Engineering Contradictions & Design Principles
Engineering Contradiction Analysis
1Measurement precision
If samples are transported to laboratories for semi-quantitative analysis, then accurate concentration levels can be determined, but real-time interpretation at collection sites cannot be achieved
Solution Approach 1:
The patent uses a photonic-enabled device to capture an optical image of the test strip, creating a digital copy that can be analyzed by machine learning algorithms. This digital replica allows semi-quantitative analysis to be performed locally without transporting the physical sample to a laboratory, thereby achieving both accurate concentration determination and real-time interpretation.
Solution Approach 2:
The patent replaces the mechanical/physical process of sample transport and laboratory analysis with an optical and computational system. A photonic device captures the test strip image, and machine learning algorithms process the optical data to determine concentration levels, eliminating the need for physical sample transport and enabling real-time results at the collection site.
2Productivity
If machine learning models are used to interpret test strip images, then real-time semi-quantitative results can be provided, but system complexity increases
Solution Approach 1:
The patent employs a universal machine learning model that can interpret multiple types of test strips for various analytes (drugs, hormones, medical conditions) using the same underlying technology platform. This multi-functional approach enables real-time semi-quantitative analysis across different applications without requiring separate complex systems for each test type, thereby managing system complexity while maintaining high productivity.

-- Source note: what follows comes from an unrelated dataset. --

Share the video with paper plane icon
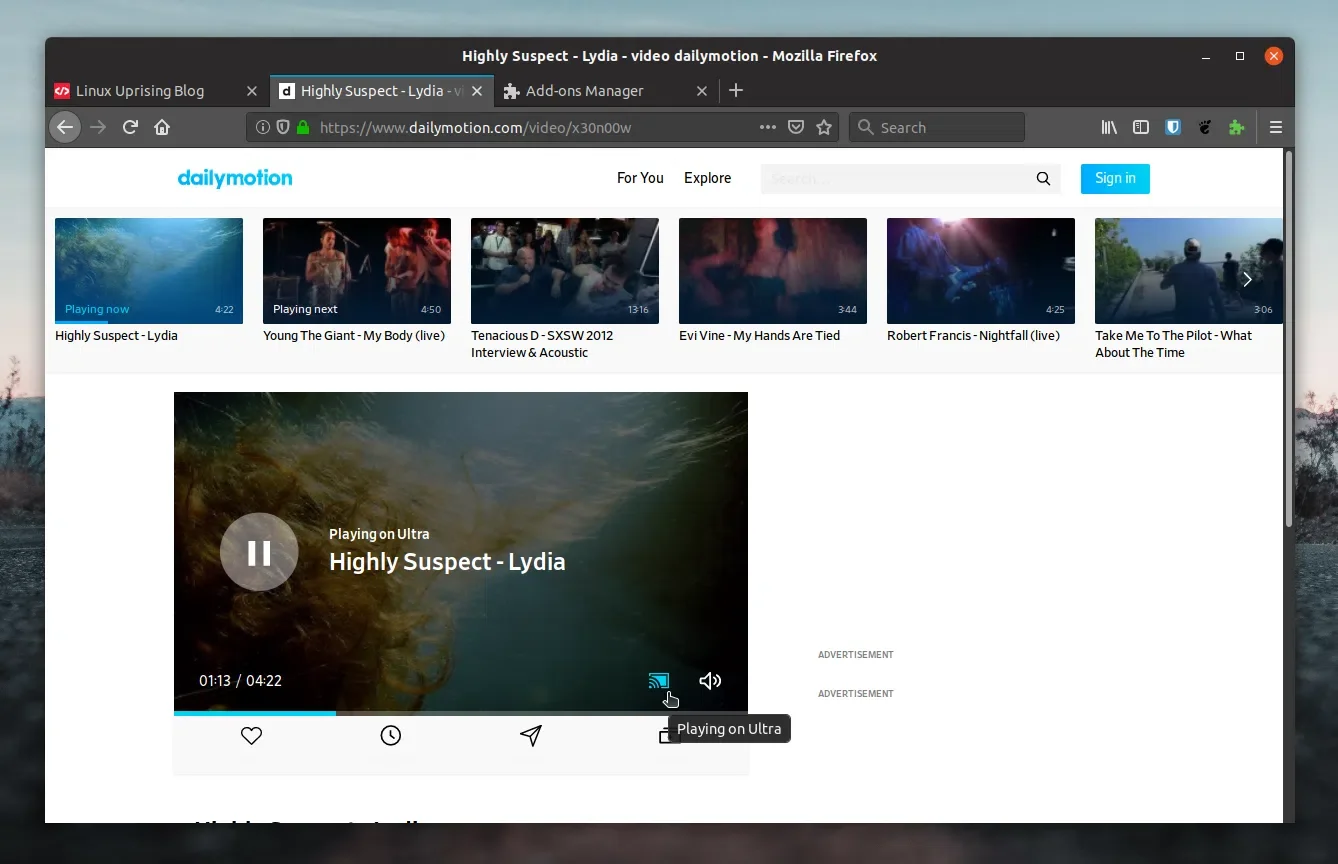 click(531, 736)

Applied Scientific Principles
This section explains which scientific principles are used to turn an abstract innovation direction into a practical engineering solution.

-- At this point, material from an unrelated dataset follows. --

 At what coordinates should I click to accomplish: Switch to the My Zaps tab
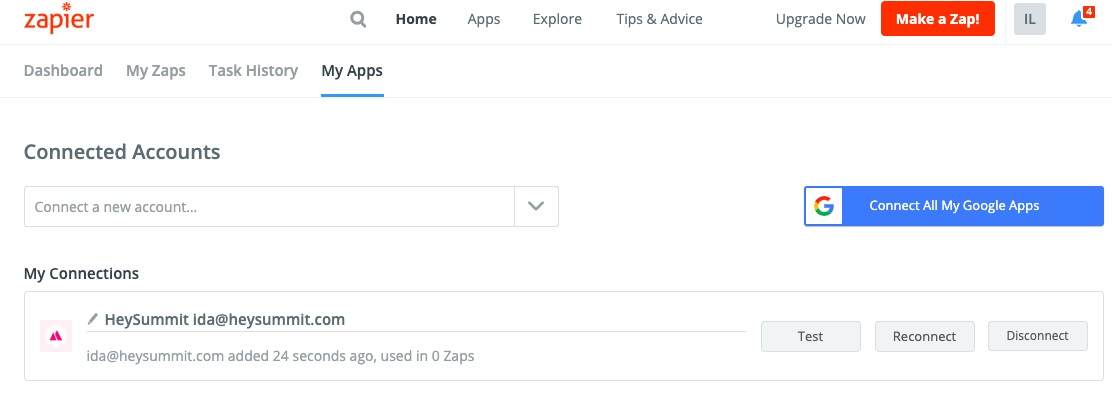pyautogui.click(x=156, y=71)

Function Achieved in This Case
Enables real-time semi-quantitative test results at collection sites, providing accurate concentration levels of drugs in biological samples.
Implementation Method 1
Drug test strips used in drug testing have been impregnated with biochemical reagents that respond to the presence of drugs from a specific drug class. When there is sufficient concentration of drugs from the class present, the drug test strip will change color to indicate the presence of the drug in the sample.
Implementation Method 2
A portion of the sample to be tested is partially absorbed by the drug test strips, typically through capillary action.
Data Source
AI summary
A system and method for evaluating the concentration of an analyte contained on a diagnostic device. The method includes preparing a database of a plurality of digital images of drug test strips showing different concentrations of analytes; preparing a machine learning model of the drug test strips; comparing an active diagnostic device to the machine learning model, and evaluating the concentration of analytes In the active diagnostic device by comparing the active diagnostic device drug panel to the drug panel of the machine learning model of a diagnostic device.